ANSI/SCTE standard for broadcasting

SCTE-35 (ANSI/SCTE 35 2013) is a joint ANSI/Society of Cable Telecommunications Engineers standard that describes the inline insertion of cue tones in MPEG-TS streams. The full standard name is "Digital Program Insertion Cueing Message for Cable."

==History==

SCTE-35 was originally used in the US to signal a local ad insertion opportunity in the transport streams, and in Europe to insert local TV programs (e.g. local news transmissions). It is now used to signal all kinds of program and ad events in linear transport streams and in newer ABR delivery formats such as HLS and DASH.

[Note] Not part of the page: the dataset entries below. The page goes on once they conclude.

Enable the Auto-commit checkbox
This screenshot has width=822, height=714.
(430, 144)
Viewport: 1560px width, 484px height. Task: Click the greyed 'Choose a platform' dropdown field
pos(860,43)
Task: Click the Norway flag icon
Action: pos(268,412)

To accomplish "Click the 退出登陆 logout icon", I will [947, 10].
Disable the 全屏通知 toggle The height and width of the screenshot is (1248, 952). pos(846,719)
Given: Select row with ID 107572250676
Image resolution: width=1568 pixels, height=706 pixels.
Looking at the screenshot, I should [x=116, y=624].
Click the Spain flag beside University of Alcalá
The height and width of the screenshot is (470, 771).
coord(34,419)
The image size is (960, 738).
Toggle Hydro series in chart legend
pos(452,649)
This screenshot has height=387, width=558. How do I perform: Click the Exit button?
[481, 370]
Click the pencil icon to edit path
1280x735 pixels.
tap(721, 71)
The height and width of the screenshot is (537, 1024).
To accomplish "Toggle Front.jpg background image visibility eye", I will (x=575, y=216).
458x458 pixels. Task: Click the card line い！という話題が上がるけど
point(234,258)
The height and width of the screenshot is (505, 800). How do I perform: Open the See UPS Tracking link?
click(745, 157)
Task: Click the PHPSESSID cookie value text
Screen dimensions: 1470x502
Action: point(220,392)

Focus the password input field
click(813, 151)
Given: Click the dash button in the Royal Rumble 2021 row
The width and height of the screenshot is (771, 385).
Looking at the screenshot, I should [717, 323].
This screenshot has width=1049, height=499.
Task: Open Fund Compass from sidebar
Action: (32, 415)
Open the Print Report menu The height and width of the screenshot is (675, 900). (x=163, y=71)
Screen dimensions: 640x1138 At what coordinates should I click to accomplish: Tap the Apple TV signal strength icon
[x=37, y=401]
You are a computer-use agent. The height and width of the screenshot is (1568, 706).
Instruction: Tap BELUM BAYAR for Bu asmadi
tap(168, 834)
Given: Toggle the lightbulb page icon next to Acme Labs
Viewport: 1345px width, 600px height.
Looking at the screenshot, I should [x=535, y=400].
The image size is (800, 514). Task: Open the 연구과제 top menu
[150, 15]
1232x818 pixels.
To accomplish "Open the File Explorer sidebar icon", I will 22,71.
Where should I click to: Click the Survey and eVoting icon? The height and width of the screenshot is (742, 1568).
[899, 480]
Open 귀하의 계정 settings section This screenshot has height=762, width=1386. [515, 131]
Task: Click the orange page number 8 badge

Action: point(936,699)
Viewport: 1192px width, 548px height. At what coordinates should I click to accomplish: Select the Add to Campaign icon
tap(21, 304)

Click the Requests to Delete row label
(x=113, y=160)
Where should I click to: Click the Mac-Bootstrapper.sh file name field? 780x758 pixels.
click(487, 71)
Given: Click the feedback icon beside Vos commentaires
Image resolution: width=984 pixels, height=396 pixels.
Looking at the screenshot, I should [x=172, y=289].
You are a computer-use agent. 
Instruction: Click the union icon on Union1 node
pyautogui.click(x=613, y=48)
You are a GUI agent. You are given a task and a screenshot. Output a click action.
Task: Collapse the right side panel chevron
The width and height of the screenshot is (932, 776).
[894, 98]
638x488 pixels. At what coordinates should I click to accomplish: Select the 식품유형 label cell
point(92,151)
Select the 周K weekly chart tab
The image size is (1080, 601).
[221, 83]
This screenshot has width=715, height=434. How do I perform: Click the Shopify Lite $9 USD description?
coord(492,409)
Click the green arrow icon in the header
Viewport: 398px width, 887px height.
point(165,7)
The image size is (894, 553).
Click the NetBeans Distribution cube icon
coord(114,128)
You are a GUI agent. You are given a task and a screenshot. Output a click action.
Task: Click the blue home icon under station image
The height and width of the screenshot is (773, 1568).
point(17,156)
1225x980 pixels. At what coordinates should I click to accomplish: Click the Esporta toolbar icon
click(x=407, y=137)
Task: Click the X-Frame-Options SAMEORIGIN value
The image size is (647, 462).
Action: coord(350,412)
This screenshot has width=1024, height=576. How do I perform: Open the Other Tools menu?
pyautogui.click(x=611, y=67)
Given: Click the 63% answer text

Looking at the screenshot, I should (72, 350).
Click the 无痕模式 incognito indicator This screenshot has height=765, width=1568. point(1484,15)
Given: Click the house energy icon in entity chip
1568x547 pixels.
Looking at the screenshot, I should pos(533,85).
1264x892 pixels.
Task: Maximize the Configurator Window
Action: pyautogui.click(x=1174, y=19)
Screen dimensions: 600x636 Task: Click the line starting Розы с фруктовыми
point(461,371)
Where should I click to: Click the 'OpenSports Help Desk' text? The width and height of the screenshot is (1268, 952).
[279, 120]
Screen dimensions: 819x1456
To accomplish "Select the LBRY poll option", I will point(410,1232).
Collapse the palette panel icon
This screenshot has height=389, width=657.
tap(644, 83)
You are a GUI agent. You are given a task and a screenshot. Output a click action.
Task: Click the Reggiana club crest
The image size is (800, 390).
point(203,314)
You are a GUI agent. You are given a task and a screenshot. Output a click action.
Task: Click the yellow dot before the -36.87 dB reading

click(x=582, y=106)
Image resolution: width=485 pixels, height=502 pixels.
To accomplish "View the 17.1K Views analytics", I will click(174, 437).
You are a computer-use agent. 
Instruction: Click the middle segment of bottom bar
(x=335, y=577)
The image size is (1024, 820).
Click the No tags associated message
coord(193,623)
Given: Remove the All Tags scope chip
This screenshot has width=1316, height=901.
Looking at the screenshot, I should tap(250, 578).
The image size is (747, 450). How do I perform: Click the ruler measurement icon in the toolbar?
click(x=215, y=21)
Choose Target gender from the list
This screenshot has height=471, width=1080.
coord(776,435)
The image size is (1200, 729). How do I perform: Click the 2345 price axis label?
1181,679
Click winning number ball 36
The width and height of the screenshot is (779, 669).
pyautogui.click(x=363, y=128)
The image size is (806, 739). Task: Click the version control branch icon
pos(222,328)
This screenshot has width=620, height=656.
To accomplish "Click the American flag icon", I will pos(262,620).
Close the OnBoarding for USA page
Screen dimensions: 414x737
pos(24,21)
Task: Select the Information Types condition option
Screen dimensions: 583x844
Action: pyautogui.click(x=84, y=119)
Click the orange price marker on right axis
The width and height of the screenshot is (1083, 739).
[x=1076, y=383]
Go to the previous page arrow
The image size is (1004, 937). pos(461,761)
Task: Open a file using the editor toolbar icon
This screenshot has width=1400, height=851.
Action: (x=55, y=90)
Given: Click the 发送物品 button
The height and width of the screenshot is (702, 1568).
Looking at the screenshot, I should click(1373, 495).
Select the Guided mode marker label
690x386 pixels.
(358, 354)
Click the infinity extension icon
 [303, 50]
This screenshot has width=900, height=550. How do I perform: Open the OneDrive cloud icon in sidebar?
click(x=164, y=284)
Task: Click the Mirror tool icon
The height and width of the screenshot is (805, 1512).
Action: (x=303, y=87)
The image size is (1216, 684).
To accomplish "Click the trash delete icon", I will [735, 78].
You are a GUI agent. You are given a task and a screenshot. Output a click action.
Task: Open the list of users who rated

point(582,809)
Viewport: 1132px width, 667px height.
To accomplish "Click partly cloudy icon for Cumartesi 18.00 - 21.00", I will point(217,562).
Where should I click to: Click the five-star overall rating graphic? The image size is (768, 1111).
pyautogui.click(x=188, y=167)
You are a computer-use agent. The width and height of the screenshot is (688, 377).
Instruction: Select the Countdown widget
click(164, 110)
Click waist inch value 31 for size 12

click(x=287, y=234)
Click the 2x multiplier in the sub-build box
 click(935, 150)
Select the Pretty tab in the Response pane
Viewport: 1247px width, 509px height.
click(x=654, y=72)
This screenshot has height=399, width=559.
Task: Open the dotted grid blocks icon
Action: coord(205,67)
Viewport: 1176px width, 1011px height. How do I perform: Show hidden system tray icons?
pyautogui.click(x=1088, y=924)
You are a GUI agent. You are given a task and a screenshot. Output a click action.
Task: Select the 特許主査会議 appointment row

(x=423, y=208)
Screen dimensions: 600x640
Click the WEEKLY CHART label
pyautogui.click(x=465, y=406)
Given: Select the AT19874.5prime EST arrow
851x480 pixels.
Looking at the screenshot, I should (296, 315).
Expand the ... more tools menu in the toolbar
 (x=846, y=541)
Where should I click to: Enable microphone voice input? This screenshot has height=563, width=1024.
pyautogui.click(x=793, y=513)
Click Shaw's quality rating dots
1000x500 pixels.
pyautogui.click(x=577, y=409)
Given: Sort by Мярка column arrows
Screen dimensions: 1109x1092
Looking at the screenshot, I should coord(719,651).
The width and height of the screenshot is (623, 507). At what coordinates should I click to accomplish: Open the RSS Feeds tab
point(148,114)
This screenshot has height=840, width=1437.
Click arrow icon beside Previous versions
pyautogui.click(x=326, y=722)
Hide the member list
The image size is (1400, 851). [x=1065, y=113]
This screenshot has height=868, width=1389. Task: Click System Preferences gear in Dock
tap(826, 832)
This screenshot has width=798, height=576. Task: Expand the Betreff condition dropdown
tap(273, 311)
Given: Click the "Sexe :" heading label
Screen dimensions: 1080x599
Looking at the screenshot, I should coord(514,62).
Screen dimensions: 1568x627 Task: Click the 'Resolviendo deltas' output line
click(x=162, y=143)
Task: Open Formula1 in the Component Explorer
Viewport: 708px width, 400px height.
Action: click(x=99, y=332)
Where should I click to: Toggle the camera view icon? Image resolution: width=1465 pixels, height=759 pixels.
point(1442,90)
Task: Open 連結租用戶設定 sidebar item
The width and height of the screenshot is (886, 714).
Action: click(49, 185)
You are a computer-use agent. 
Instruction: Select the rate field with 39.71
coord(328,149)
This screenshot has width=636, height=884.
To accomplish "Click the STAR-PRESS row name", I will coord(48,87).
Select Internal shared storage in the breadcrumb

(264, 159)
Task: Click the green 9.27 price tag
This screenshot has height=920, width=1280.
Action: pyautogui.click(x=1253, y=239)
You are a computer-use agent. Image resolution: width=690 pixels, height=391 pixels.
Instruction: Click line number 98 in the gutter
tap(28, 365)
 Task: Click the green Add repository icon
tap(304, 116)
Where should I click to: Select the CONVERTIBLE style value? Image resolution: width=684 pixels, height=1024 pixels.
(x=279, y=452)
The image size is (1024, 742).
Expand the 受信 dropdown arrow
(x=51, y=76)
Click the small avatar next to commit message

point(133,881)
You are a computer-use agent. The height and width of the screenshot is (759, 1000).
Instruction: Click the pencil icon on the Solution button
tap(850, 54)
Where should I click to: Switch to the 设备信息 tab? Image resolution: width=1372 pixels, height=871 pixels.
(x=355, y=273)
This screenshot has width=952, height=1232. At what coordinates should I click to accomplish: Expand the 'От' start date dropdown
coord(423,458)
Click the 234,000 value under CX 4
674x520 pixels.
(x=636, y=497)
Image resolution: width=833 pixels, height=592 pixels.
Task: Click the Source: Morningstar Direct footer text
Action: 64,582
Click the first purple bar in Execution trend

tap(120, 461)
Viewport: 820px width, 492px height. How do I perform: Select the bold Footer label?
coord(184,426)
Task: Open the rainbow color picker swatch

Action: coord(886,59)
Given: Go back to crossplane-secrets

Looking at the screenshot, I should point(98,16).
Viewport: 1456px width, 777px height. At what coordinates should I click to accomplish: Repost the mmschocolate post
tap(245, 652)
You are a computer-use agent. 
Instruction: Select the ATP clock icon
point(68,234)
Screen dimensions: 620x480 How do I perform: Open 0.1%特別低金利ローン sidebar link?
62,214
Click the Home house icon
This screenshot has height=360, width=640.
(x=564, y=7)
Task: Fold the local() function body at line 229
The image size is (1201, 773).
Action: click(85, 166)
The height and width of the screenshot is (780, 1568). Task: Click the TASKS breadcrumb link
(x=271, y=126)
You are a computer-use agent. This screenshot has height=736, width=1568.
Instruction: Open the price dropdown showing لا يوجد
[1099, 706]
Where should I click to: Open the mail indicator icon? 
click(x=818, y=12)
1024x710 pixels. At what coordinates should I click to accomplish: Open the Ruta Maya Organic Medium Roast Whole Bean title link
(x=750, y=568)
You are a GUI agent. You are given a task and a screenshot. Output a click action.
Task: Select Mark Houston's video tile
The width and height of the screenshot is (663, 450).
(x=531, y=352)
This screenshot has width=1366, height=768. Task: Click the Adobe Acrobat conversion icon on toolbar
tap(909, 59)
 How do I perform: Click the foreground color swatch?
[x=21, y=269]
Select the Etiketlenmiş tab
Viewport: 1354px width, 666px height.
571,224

Work on splicing GOP compressed video streams was started by SMPTE ST 312M Television - Splice Points for MPEG-2 Transport Streams. This standard had some basic signaling and details on how to perform seamless and near seamless splicing of compressed streams. Although it mainly worked on constant bit rate streams, and in the cable industry the digital feeds were moving to a statistical multiplex format. A company called Imedia developed an MPEG splicer and along with a company called SkyConnect they demonstrated a splice of ad content in to a statistically multiplexed stream.

A few of the cable proponents for the SMPTE 312M standard then moved the standards process for signaling to SCTE and formed the DPI ad hoc group. Using SMPTE 312M as a base, they modified the standard to work better for signalling local ad insertion splice points and added a minimal additional amount of data to be able to start sending more information about the splice. This became the first version of SCTE 35. SCTE 35 was written without examples or much explanatory text as that was relegated to the SCTE 67 guide document.

A few years later Time Warner formed a company called MystroTV to develop a network DVR solution. This required accurate signaling of program and ad boundaries for proper recording, and more importantly, not recording programs that the programmer or operator did not have rights to. They were also interested in signaling both programmer and distributor advertising avails. This was accomplished by adding the time_signal command which was basically a splice_insert, but had all of the extraneous data removed. They then added a segmentation_descriptor to be able to signal an extensible number of events and associate that with the time_signal command for accurate splice points.

Some programmers decided to overload the original splice_insert command rather than add standardized elements for what they wanted to do and this created some diverse interpretations on how to handle certain events. Quite a bit of time was taken in SCTE 35 2019r1 to add some examples and more explanatory text on how to use the standard.